─── Provided information ───

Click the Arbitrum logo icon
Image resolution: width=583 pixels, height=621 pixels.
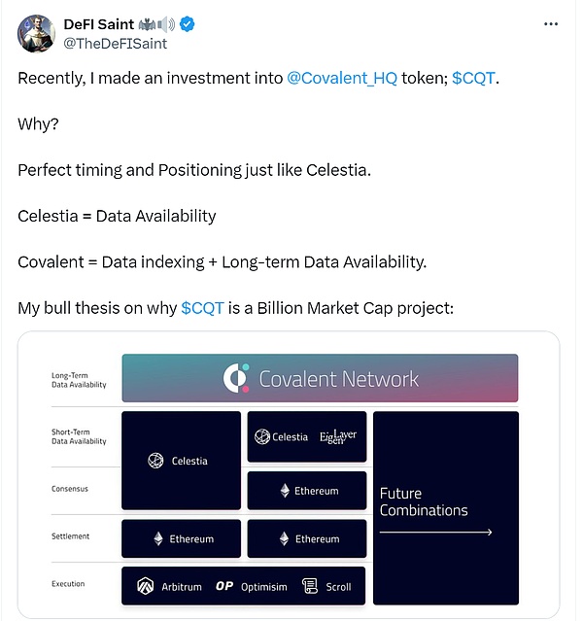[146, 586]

───
─── Provided information ───

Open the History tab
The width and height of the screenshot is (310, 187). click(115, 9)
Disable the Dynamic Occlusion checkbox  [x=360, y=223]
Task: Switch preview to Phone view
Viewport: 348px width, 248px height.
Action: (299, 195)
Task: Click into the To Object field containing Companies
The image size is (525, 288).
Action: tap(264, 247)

───

### Exercise details:
All lines of the records containing "Task" should be shown.

### Answer for this exercise:
Task: Switch preview to Phone view
Task: Click into the To Object field containing Companies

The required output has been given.